ABOUT THIS TASK
Print the listing below exactly as written.

─── GIVEN ENTRIES

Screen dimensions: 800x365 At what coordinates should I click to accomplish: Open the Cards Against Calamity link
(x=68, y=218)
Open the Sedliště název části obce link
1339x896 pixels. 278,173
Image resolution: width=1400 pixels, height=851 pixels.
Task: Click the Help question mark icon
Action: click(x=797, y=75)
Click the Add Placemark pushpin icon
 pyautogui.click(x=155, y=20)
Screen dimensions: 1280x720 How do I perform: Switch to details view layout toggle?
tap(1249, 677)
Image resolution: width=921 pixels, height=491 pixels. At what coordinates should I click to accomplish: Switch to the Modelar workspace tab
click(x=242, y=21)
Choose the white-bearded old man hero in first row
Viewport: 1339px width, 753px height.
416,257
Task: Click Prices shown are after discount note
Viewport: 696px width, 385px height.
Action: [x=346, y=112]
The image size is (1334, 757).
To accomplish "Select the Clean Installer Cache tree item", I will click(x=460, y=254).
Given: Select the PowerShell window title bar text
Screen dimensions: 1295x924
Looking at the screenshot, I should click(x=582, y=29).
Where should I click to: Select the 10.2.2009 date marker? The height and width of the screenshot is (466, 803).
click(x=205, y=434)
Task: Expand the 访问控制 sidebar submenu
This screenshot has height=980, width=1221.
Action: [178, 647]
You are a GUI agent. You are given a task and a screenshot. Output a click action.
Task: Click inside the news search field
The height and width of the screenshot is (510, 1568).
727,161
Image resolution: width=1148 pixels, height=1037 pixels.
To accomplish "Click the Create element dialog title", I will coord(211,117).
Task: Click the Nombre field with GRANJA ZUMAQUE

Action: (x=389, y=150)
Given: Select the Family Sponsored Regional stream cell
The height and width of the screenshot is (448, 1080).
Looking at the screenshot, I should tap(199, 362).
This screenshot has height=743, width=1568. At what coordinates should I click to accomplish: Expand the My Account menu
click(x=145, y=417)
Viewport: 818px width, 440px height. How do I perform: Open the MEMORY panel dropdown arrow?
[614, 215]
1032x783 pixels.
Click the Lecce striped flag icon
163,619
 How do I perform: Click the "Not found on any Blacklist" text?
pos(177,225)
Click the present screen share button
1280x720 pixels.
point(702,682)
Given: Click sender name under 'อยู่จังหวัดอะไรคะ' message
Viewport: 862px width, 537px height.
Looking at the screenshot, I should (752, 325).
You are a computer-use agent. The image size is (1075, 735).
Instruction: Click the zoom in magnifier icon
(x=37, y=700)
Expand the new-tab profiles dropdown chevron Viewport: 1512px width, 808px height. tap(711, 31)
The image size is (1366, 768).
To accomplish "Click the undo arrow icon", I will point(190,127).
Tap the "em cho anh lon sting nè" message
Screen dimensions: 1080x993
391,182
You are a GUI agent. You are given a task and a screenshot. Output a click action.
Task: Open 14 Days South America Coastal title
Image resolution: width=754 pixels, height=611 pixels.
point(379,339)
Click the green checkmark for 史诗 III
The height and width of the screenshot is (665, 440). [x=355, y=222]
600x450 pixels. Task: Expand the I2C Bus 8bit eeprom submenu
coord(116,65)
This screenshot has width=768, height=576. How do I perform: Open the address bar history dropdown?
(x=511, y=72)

──────

RESPONSE TO THIS TASK
Screen dimensions: 800x365 At what coordinates should I click to accomplish: Open the Cards Against Calamity link
(x=68, y=218)
Open the Sedliště název části obce link
1339x896 pixels. 278,173
Image resolution: width=1400 pixels, height=851 pixels.
Task: Click the Help question mark icon
Action: click(x=797, y=75)
Click the Add Placemark pushpin icon
 pyautogui.click(x=155, y=20)
Screen dimensions: 1280x720 How do I perform: Switch to details view layout toggle?
tap(1249, 677)
Image resolution: width=921 pixels, height=491 pixels. At what coordinates should I click to accomplish: Switch to the Modelar workspace tab
click(x=242, y=21)
Choose the white-bearded old man hero in first row
Viewport: 1339px width, 753px height.
416,257
Task: Click Prices shown are after discount note
Viewport: 696px width, 385px height.
Action: [x=346, y=112]
The image size is (1334, 757).
To accomplish "Select the Clean Installer Cache tree item", I will click(x=460, y=254).
Given: Select the PowerShell window title bar text
Screen dimensions: 1295x924
Looking at the screenshot, I should click(x=582, y=29).
Where should I click to: Select the 10.2.2009 date marker? The height and width of the screenshot is (466, 803).
click(x=205, y=434)
Task: Expand the 访问控制 sidebar submenu
This screenshot has height=980, width=1221.
Action: [178, 647]
You are a GUI agent. You are given a task and a screenshot. Output a click action.
Task: Click inside the news search field
The height and width of the screenshot is (510, 1568).
727,161
Image resolution: width=1148 pixels, height=1037 pixels.
To accomplish "Click the Create element dialog title", I will coord(211,117).
Task: Click the Nombre field with GRANJA ZUMAQUE

Action: (x=389, y=150)
Given: Select the Family Sponsored Regional stream cell
The height and width of the screenshot is (448, 1080).
Looking at the screenshot, I should tap(199, 362).
This screenshot has height=743, width=1568. At what coordinates should I click to accomplish: Expand the My Account menu
click(x=145, y=417)
Viewport: 818px width, 440px height. How do I perform: Open the MEMORY panel dropdown arrow?
[614, 215]
1032x783 pixels.
Click the Lecce striped flag icon
163,619
 How do I perform: Click the "Not found on any Blacklist" text?
pos(177,225)
Click the present screen share button
1280x720 pixels.
point(702,682)
Given: Click sender name under 'อยู่จังหวัดอะไรคะ' message
Viewport: 862px width, 537px height.
Looking at the screenshot, I should (752, 325).
You are a computer-use agent. The image size is (1075, 735).
Instruction: Click the zoom in magnifier icon
(x=37, y=700)
Expand the new-tab profiles dropdown chevron Viewport: 1512px width, 808px height. tap(711, 31)
The image size is (1366, 768).
To accomplish "Click the undo arrow icon", I will point(190,127).
Tap the "em cho anh lon sting nè" message
Screen dimensions: 1080x993
391,182
You are a GUI agent. You are given a task and a screenshot. Output a click action.
Task: Open 14 Days South America Coastal title
Image resolution: width=754 pixels, height=611 pixels.
point(379,339)
Click the green checkmark for 史诗 III
The height and width of the screenshot is (665, 440). [x=355, y=222]
600x450 pixels. Task: Expand the I2C Bus 8bit eeprom submenu
coord(116,65)
This screenshot has width=768, height=576. How do I perform: Open the address bar history dropdown?
(x=511, y=72)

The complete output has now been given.